Your mental model is pretty close, but a few important nuances about how Azure actually distributes VMs across update domains (UDs) and fault domains (FDs) will clear up the remaining confusion.
First, Azure treats update domains and fault domains as two independent axes of placement. When you deploy a VM into an availability set, Azure assigns it exactly one fault domain and one update domain. The assignment is automatic and done at creation time. You do not control the specific numbers, only the maximum counts defined on the availability set.
With an availability set configured for 3 fault domains and 20 update domains, Azure will try to spread VMs as evenly as possible across both dimensions, but fault domains take priority from a resiliency perspective. This is because fault domains represent physical isolation (power, network, rack), whereas update domains are a logical construct used only during planned maintenance.
So in your scenario with 20 VMs, each VM will indeed land in a distinct update domain, because you have exactly 20 UDs. However, those 20 VMs must still be mapped onto only 3 fault domains. Azure will distribute them as evenly as possible across the 3 FDs. In practice, that means something very close to what you described: roughly one third of the VMs per fault domain, for example 7 in FD0, 7 in FD1, and 6 in FD2. Each of those VMs still has its own unique update domain number. There is no requirement that update domains and fault domains “line up” in a grid-like way - Azure simply assigns both independently.
When you go beyond 20 VMs, the 21st VM will reuse an update domain number, but not arbitrarily. Azure again tries to balance the load, so the reused update domain will typically be paired with a fault domain that keeps overall distribution as even as possible. You should not assume that “VM 21 goes to UD1 and FD1” - the platform’s goal is balance, not strict modulo arithmetic.
Regarding the resiliency concerns, reusing update domains and fault domains does not inherently put your infrastructure at risk, as long as you understand what each domain protects you from. Fault domains protect you from unplanned physical failures. With 3 fault domains, you are protected against the loss of an entire rack or power unit, but you are not protected from losing more than one third of your VMs in a single physical failure. That limitation exists regardless of whether you deploy 3 VMs or 300 VMs into the availability set. Adding more VMs does not reduce fault-domain resilience; it just means more VMs share the same physical isolation boundary.
Update domains protect you from planned maintenance. During planned maintenance, Azure updates one update domain at a time, so only the VMs in that domain are rebooted simultaneously. If you have more VMs than update domains, then yes, multiple VMs will reboot together during maintenance. However, this is expected and accounted for in availability set design. The SLA assumes that your application can tolerate losing all VMs in a single update domain at once. If you exceed the number of update domains, you must design your application tier so that losing one update domain that contains multiple VMs is still acceptable.

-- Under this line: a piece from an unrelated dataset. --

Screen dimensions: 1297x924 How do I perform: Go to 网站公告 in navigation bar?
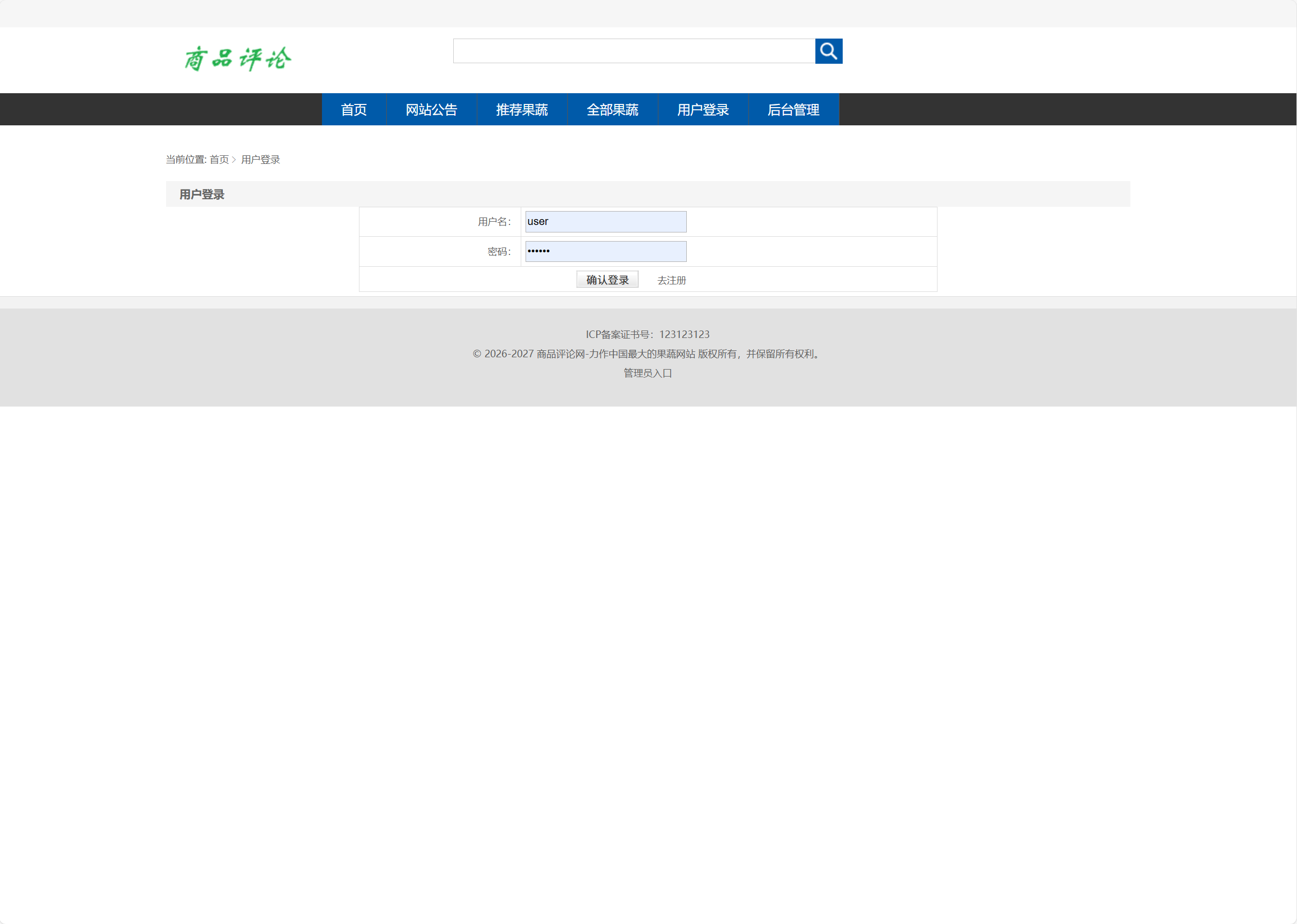click(431, 109)
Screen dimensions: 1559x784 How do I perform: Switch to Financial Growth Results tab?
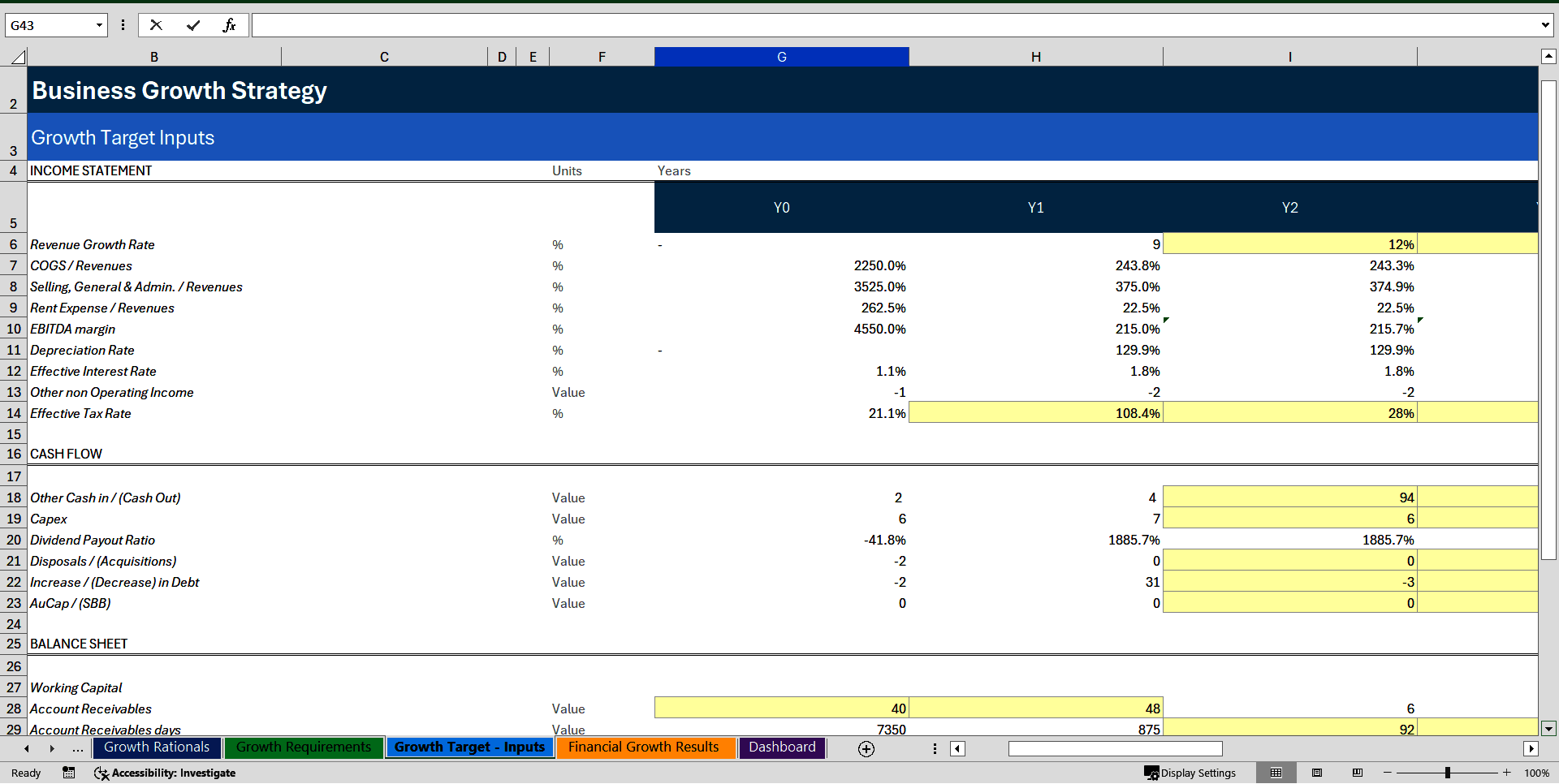(646, 747)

The key planning takeaway is that availability sets are meant to protect application tiers, not individual VMs. You plan resiliency by ensuring that each tier has enough instances such that losing one fault domain or one update domain does not take the service down. If you need stronger guarantees, such as isolation across datacenters or protection against zone-level failures, availability sets are no longer sufficient and you should use availability zones instead.